- Published on
Terraform Modules at Scale — Reusable, Versioned Infrastructure Components
- Authors

- Name
- Sanjeev Sharma
- @webcoderspeed1
Introduction
Copy-paste infrastructure (duplicating 200 lines of HCL across five projects) doesn't scale. Terraform modules are abstraction layers: inputs (variables), outputs, and implementation. Versioned modules in registries allow teams to standardize infrastructure while letting each project customize via module inputs. At scale, modules eliminate toil.

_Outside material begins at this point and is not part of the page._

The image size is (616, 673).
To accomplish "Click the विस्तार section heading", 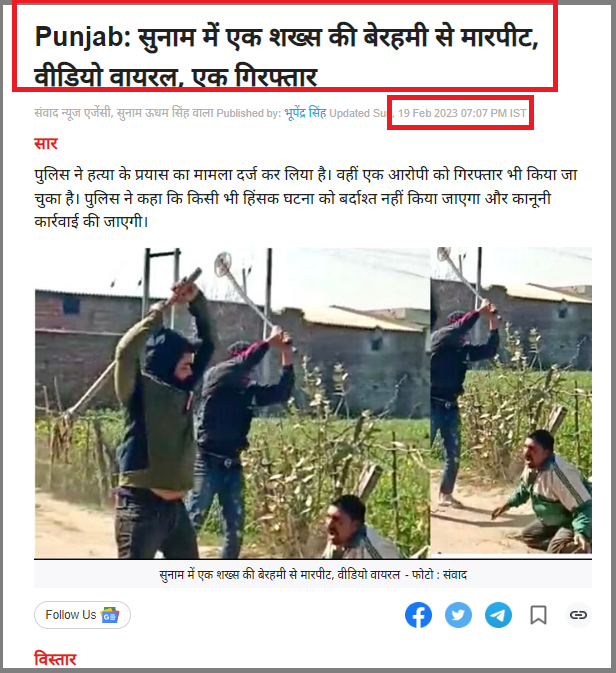I will tap(55, 659).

- When to Create a Module vs Use a Provider Resource
- Module Structure (inputs/outputs/main/versions)
- Versioning Modules in a Private Registry
- Module Composition Patterns
- Testing Modules With Terratest
- OpenTofu (Terraform Fork) in 2026
- Terraform Provider Aliases for Multi-Account/Multi-Region
- State Management at Scale (Workspaces vs Directories)

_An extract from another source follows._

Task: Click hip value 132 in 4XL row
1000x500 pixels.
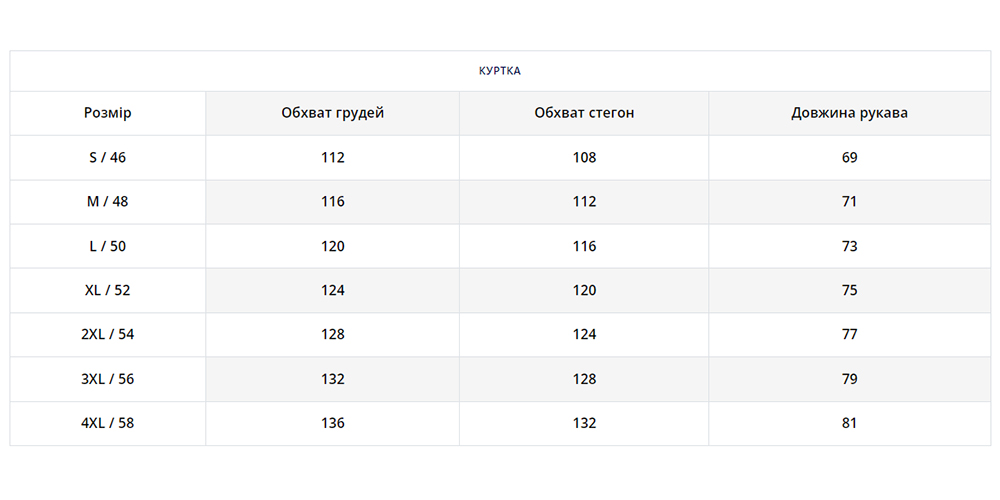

- Terragrunt for DRY Terraform
- Migrating From Terragrunt to Native Terraform Stacks
- Checklist
- Conclusion
When to Create a Module vs Use a Provider Resource
Module-worthy patterns:
- Infrastructure composition: VPC (requires subnets, route tables, NAT gateways, security groups)
- Organizational standards: "All RDS clusters must have encryption, automated backups, and monitoring"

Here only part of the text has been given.